* [What the task asks]: Every line in the records below that holds the word "logo" is to be copied.

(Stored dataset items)
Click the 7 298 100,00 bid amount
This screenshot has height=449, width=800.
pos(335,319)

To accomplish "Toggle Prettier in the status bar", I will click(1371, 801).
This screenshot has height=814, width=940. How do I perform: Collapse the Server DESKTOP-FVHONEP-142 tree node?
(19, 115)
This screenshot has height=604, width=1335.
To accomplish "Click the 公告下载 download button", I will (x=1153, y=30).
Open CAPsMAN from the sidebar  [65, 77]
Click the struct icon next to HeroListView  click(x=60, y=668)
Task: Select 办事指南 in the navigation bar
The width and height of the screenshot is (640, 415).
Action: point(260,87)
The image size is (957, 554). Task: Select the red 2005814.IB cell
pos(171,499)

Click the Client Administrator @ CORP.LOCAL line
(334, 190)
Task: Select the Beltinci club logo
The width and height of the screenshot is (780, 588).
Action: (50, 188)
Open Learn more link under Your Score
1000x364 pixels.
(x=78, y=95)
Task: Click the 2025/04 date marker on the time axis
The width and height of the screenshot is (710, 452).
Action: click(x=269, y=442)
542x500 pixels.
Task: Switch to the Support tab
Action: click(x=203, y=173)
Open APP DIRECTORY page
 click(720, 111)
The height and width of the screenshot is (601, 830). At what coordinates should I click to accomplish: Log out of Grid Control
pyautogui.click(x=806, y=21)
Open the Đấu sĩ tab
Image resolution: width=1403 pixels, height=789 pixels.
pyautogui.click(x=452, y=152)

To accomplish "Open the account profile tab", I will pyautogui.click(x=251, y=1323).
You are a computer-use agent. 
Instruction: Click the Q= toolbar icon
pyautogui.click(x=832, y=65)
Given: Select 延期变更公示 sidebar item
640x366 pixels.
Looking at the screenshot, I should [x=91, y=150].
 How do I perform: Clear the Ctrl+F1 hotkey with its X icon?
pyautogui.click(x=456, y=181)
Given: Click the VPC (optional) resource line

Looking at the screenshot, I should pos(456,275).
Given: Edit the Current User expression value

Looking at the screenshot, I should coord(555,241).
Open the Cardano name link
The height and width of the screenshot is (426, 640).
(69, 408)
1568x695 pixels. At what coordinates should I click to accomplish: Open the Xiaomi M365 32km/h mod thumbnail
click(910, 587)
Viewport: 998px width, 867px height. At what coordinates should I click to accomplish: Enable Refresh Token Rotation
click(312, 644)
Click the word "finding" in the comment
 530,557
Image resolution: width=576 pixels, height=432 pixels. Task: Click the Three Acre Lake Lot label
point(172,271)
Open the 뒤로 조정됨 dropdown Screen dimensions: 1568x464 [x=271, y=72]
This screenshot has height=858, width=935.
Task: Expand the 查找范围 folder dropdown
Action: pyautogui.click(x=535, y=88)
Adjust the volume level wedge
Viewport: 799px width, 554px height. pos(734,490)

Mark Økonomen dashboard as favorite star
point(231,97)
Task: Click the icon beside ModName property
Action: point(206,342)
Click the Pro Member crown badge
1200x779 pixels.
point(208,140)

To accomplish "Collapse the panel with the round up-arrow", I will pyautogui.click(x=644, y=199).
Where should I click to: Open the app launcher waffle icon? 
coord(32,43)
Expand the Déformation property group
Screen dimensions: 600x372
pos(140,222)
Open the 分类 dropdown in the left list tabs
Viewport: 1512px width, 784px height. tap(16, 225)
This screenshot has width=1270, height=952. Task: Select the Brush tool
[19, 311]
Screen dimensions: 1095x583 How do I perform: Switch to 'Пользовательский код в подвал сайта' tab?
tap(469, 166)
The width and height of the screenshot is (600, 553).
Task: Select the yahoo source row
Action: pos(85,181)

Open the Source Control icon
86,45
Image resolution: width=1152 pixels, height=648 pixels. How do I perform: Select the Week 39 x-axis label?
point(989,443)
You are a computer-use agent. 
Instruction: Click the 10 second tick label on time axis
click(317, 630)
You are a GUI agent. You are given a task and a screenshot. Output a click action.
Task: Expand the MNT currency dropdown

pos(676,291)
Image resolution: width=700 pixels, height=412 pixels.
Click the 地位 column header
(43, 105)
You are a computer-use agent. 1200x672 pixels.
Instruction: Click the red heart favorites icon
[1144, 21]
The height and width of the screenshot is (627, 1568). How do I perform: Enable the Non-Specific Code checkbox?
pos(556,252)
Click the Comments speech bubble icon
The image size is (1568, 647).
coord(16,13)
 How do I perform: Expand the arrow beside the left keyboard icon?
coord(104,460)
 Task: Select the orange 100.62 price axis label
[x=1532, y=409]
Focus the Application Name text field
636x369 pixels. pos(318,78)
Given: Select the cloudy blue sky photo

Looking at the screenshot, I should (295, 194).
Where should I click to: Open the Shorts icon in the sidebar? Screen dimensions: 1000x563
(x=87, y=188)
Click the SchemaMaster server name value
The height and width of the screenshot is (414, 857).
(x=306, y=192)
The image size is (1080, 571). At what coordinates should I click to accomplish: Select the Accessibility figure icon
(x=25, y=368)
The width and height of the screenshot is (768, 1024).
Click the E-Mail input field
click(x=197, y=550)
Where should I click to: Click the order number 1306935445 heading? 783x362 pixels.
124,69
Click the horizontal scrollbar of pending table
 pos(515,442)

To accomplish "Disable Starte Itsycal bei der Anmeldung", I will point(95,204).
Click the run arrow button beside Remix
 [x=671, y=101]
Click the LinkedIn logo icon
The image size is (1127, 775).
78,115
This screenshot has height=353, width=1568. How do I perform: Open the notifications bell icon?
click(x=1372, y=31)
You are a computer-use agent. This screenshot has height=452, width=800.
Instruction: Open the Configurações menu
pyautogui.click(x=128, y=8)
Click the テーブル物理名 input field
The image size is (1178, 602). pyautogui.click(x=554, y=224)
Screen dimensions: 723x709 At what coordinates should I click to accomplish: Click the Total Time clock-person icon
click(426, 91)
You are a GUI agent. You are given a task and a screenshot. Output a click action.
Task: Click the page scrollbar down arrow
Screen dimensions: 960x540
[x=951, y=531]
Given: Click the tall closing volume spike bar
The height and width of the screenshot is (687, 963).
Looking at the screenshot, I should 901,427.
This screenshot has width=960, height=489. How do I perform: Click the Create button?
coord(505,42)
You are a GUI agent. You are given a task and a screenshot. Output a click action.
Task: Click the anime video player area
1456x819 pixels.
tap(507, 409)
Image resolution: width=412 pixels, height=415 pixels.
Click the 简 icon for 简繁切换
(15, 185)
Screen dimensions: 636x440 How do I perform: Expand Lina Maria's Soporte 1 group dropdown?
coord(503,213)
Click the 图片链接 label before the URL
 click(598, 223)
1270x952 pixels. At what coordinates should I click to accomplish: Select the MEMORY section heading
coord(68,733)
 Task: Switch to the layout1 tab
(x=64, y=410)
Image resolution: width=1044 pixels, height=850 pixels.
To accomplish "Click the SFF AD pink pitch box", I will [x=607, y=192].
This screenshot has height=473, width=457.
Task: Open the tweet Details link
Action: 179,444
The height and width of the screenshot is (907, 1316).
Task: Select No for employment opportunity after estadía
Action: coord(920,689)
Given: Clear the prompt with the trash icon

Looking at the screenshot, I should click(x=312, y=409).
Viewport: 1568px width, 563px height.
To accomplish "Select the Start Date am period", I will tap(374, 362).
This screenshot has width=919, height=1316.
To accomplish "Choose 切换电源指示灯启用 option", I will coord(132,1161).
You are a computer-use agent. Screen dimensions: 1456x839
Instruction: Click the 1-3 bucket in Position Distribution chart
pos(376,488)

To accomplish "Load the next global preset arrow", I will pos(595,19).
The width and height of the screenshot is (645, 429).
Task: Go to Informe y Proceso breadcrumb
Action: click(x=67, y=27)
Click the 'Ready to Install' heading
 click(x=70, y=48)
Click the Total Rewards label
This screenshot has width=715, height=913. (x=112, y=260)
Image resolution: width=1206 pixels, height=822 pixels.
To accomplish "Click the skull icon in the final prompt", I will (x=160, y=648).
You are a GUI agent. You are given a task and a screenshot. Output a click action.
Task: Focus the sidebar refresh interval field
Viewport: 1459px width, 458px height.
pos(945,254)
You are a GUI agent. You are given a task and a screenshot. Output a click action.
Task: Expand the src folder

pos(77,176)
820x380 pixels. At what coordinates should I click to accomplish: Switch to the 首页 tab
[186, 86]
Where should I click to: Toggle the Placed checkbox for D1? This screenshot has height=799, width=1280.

* [Solution for this problem]:
Task: Select the Beltinci club logo
Click the LinkedIn logo icon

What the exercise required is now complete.